На взгляд современного человека не совсем ясен культурный подтекст, на основании, которого "дамой" в ролевой игре становилась старшая из подруг, а "кавалером" -- младшая. В барочном театре, унаследовавшем многие традиции рыцарского романа, куртуазная любовь переносила ритуал вассальной присяги и верности на взаимоотношения полов и распределяла роли "дамы" и "рыцаря" в пользу более высокого социального положения дамы, подчеркнутого еще и ее возрастом30. Дамой, по канонам рыцарского романа, становилась обычно супруга сеньора. Вспомните хотя бы королеву Гвиневру, жену короля Артура, вассалом которого являлся Ланселот. Отпрысков благородных семейств часто отдавали на воспитание в дом более богатого и знатного родича, который впоследствии и посвящал мальчика в рыцари. Первые свои подвиги будущий воин совершал именно в честь жены сюзерена. Поэтому "прекрасная дама" часто была реально старше своего верного паладина31. И роли в спектакле между Екатериной и Дашковой распределялись в полном соответствии с традицией.
При этом не стоит забывать, что в обыденном, не театральном мире у обеих дам были любимые мужчины. Но реально грань между игрой и жизнью порой оказывалась настолько тонкой, что сами актеры не всегда осознавали с какой стороны они находятся. В одном из переводов Записок Дашковой ее отношение к мужу и к Екатерине передано характерной фразой: "Я навсегда отдала ей (великой княгине -- О.Е.) свое сердце, однако она имела в нем сильного соперника в лице князя Дашкова, с которым я была обручена"32.
Возникает ощущение, что сердце Екатерины Романовны без борьбы и боли оказалось разделено между двумя претендентами, и это поначалу не причиняло ей никаких страданий, поскольку соперники сосуществовали в двух различных мирах -- в мире реальном и воображаемом.

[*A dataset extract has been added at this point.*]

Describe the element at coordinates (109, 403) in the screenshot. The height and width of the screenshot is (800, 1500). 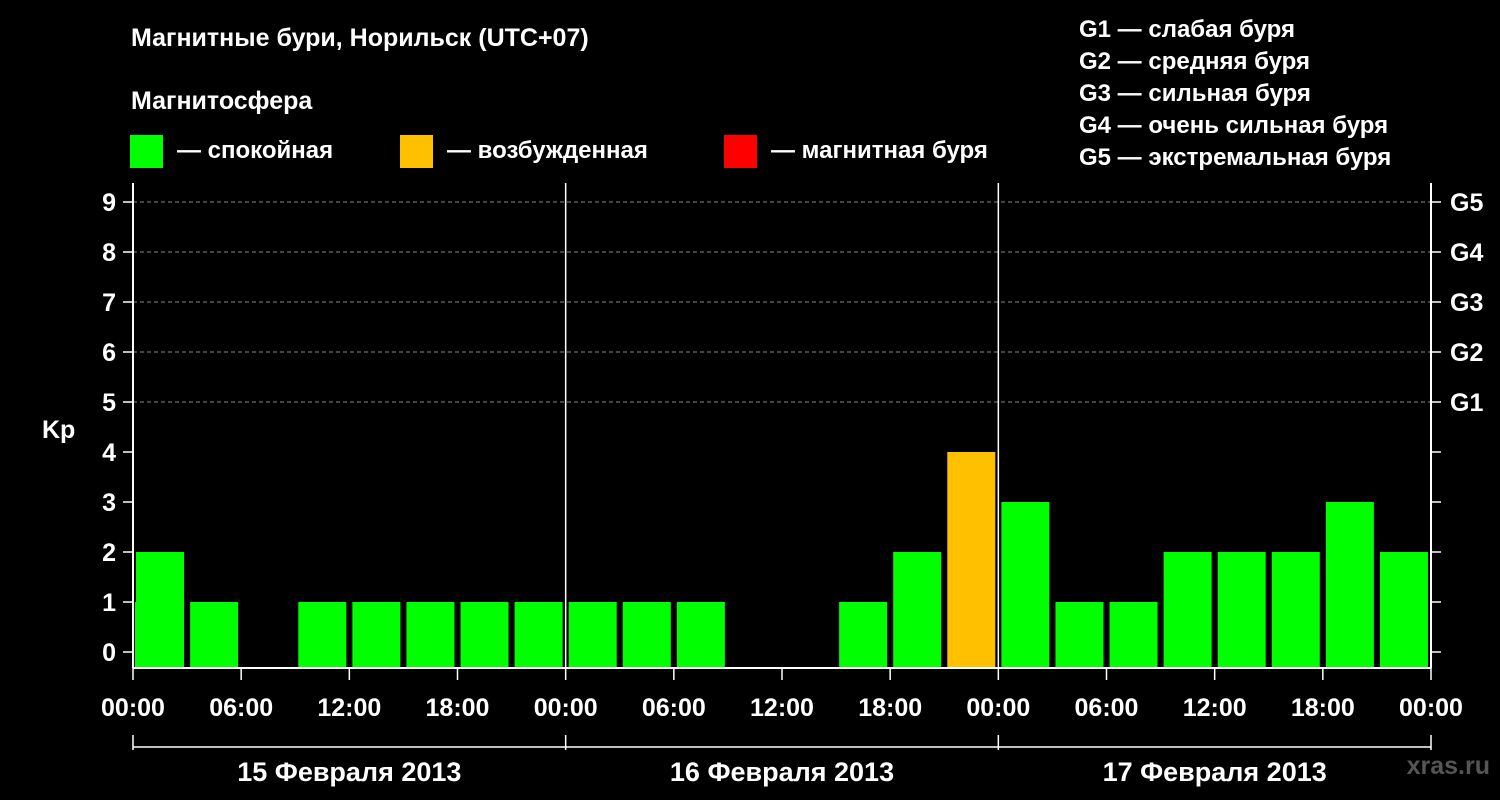
I see `ytick-label-5: 5` at that location.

Для великой княгини граница была очень четкой. Она никогда не забывала передать в записках к Дашковой поклон и привет ее мужу, князю Михаилу Ивановичу. Дом и семья подруги, ее искреннее счастье в любви к супругу и детям, которое так контрастировало с участью самой Екатерины, являются, по-видимому, важной составной частью образа Дашковой в глазах цесаревны.
Иначе осознает ситуацию Екатерина Романовна. Молодая и порывистая, всегда готовая выйти за рамки любой игры и воспринять ее как реальность, Дашкова болезненно ощущает ложную театрализацию живых человеческих чувств. Поэтому ее искренние порывы приводят к некоторой путанице. С одной стороны, княгиня много рассказывает о своем коротком, но счастливом браке, так что не остается ни малейшего сомнения: Дашкова действительно очень любила мужа. С другой -- она так восторженно и пылко предана Екатерине, так боготворит даму своего сердца, что ей и в голову не приходит, как подруге может понадобиться кто-то другой, кроме нее!